[Records drawn from a dataset]
_____

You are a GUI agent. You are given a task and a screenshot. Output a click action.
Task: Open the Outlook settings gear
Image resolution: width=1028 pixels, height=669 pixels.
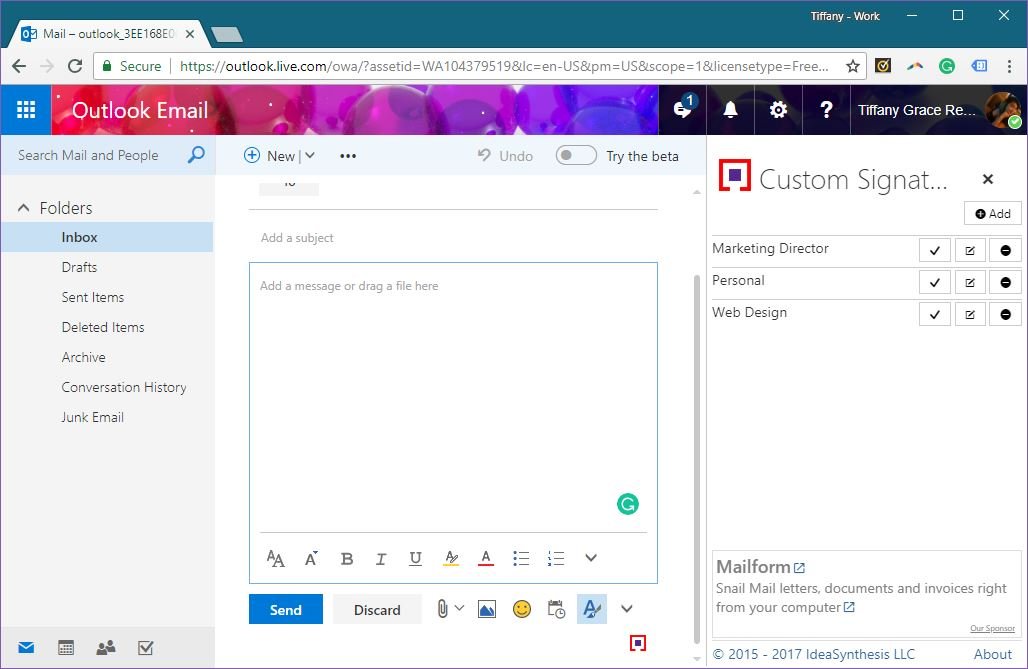click(x=778, y=110)
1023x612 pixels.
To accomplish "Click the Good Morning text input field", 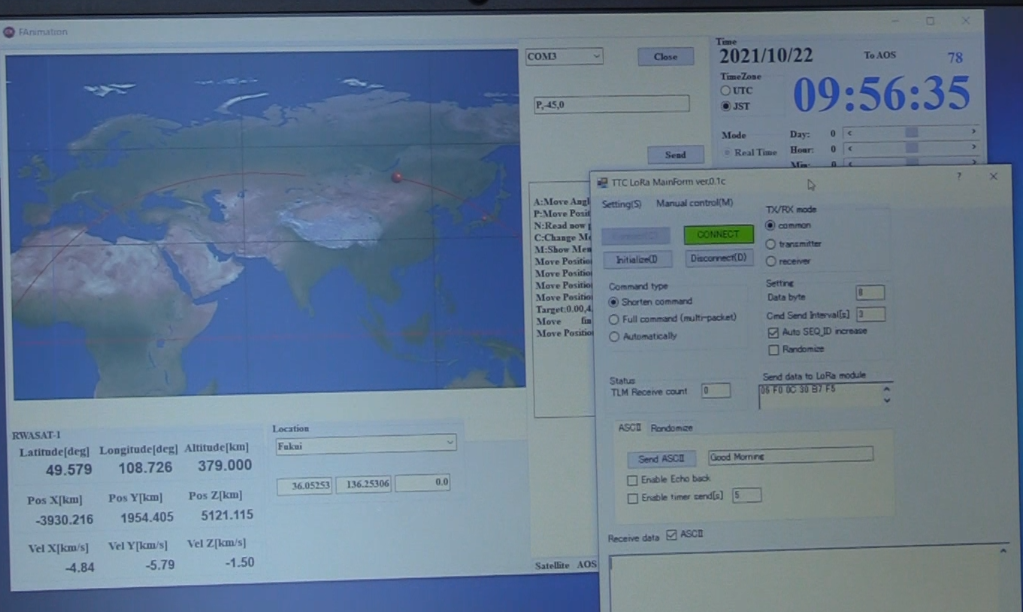I will [x=790, y=456].
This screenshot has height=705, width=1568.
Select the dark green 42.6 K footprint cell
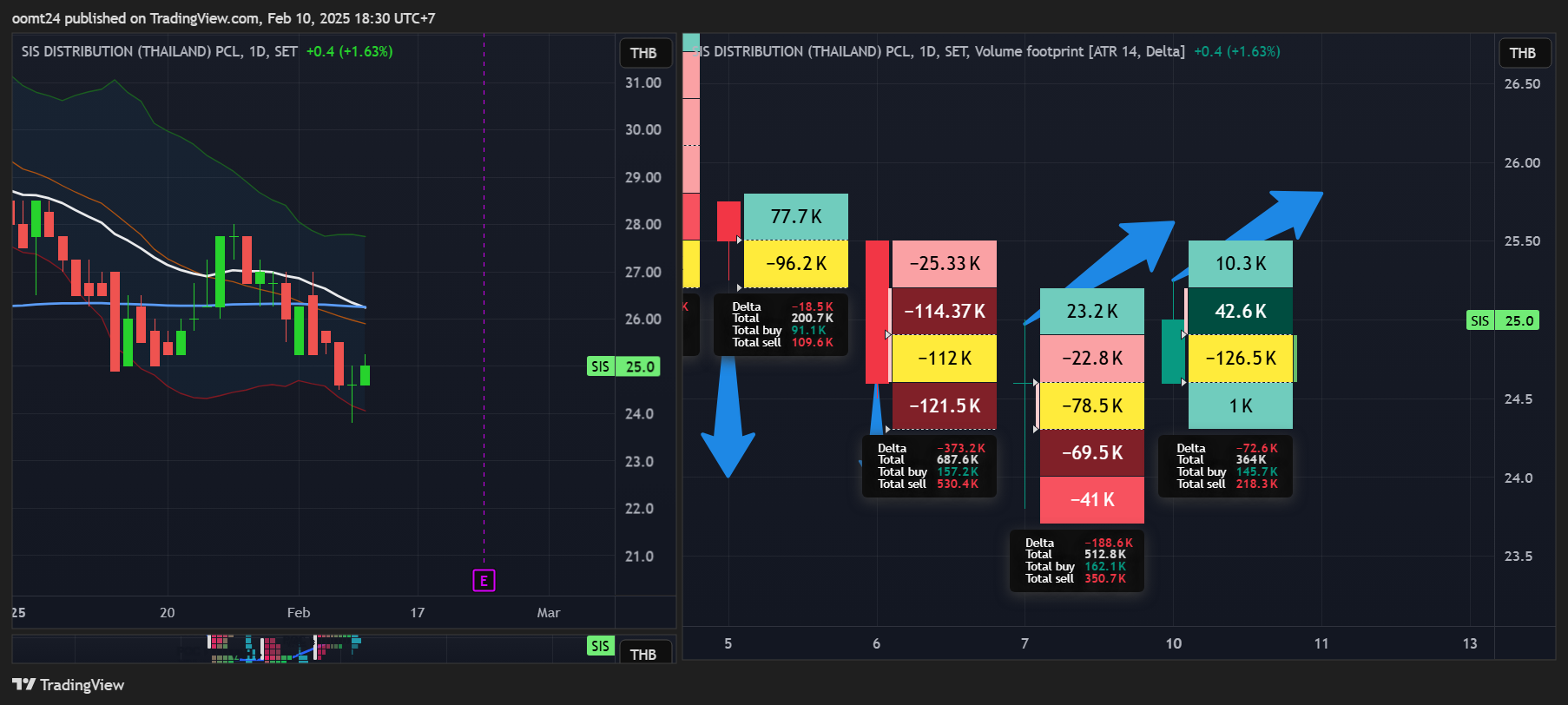tap(1241, 311)
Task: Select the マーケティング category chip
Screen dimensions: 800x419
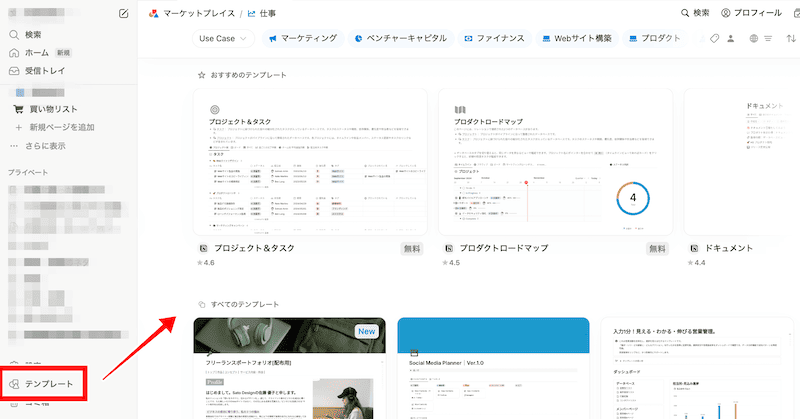Action: [302, 39]
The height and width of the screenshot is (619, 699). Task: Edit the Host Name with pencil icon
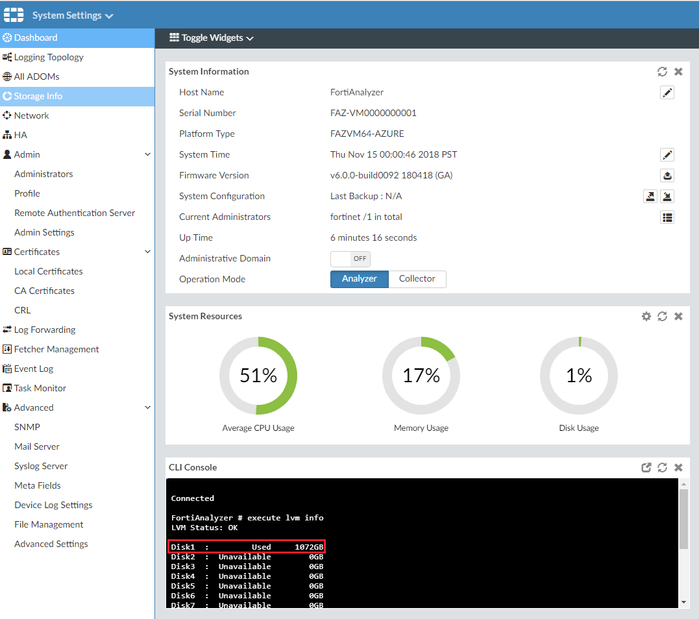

_____

## HOW TO COMPLETE THIS TASK:
Starting at the line that contains "This screenshot has height=705, width=1568.", please write out every line to the end of the entries, inclusive, copied exactly and with pictures omitted.

## WRITTEN RESPONSE:
This screenshot has height=705, width=1568.
Select the dark green 42.6 K footprint cell
tap(1241, 311)
Task: Select the マーケティング category chip
Screen dimensions: 800x419
Action: [302, 39]
The height and width of the screenshot is (619, 699). Task: Edit the Host Name with pencil icon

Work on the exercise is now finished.